• _Data provided_:

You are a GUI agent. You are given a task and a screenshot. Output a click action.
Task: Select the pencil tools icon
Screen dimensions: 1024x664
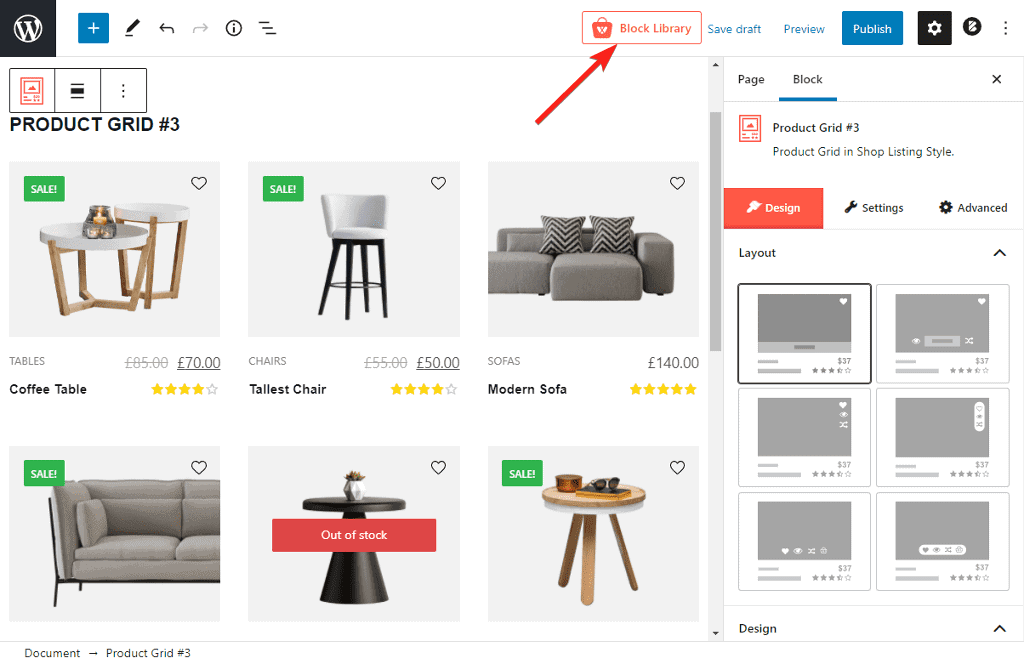pyautogui.click(x=132, y=28)
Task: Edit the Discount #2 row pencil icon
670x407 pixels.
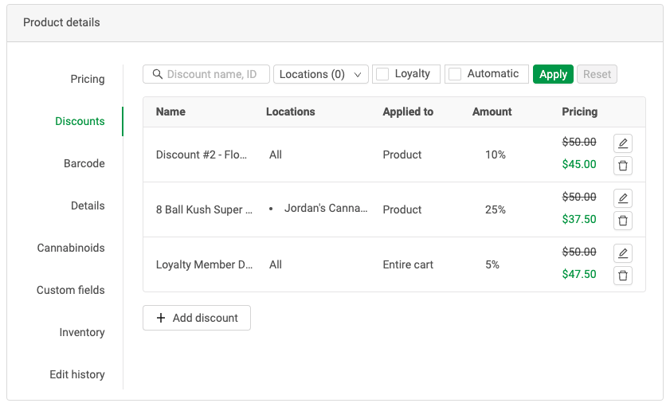Action: [623, 144]
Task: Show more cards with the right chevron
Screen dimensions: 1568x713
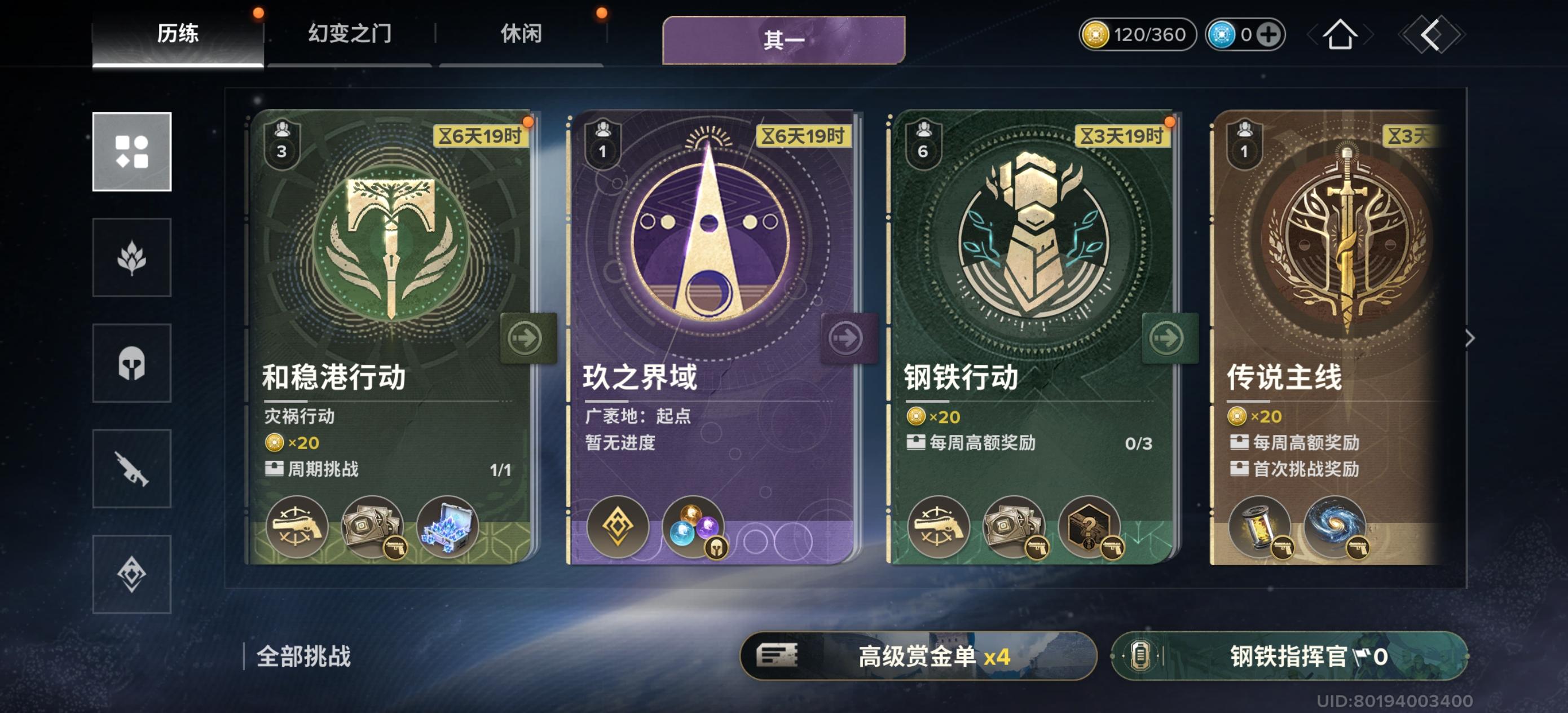Action: point(1470,338)

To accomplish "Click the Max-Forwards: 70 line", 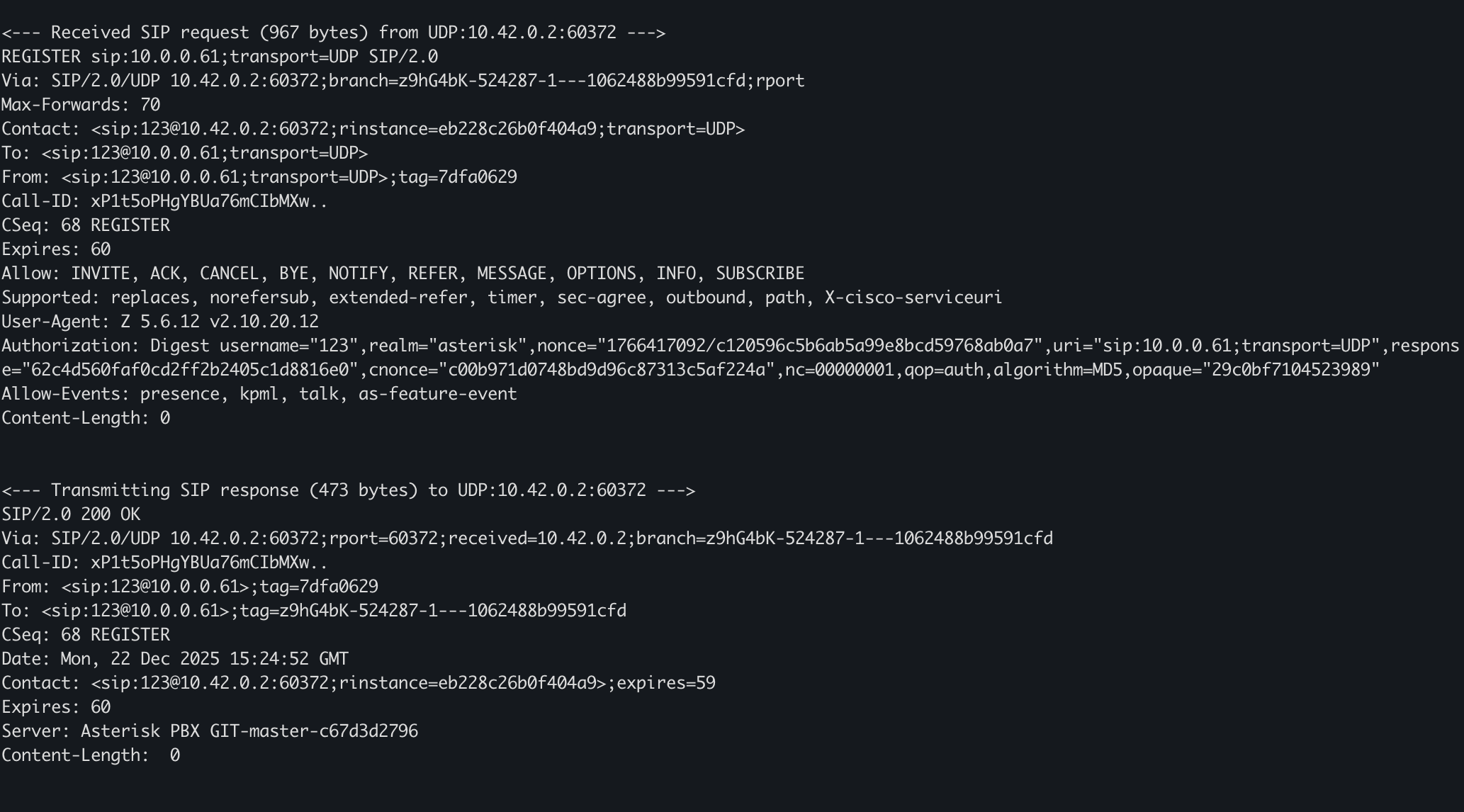I will (x=81, y=105).
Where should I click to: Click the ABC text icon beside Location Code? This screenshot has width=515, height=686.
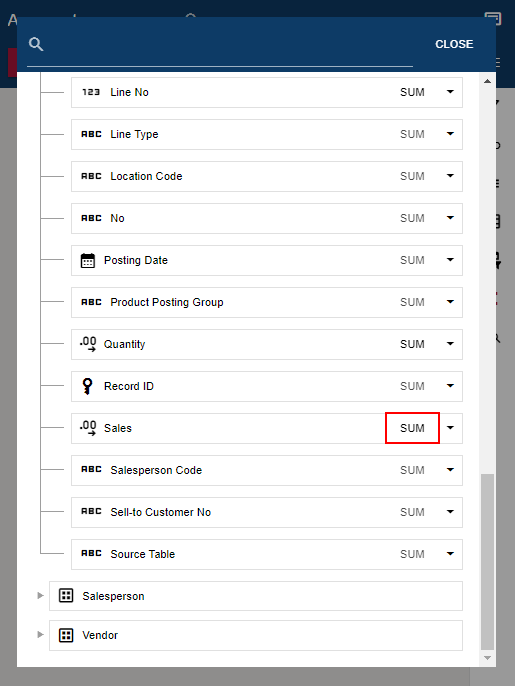click(91, 176)
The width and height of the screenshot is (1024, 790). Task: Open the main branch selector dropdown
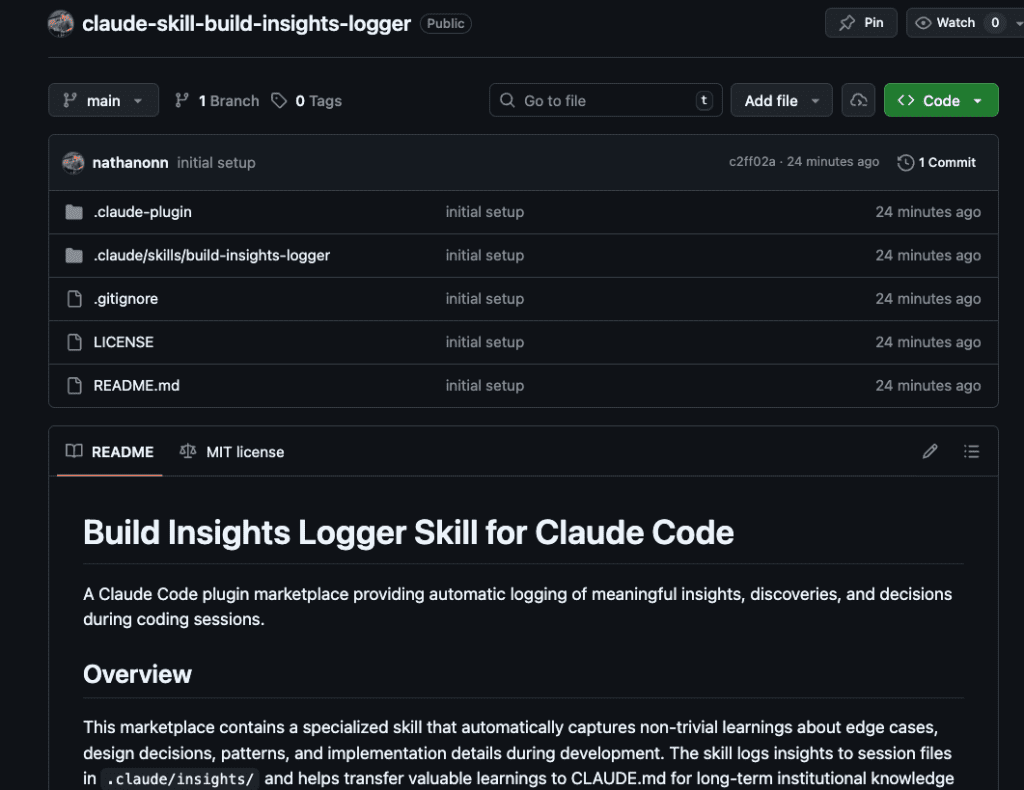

• _Work required_: Return, from the data, each line that has the word "pencil" in it.

• _Answer box_:
Task: Select the pencil tools icon
Task: Edit the Discount #2 row pencil icon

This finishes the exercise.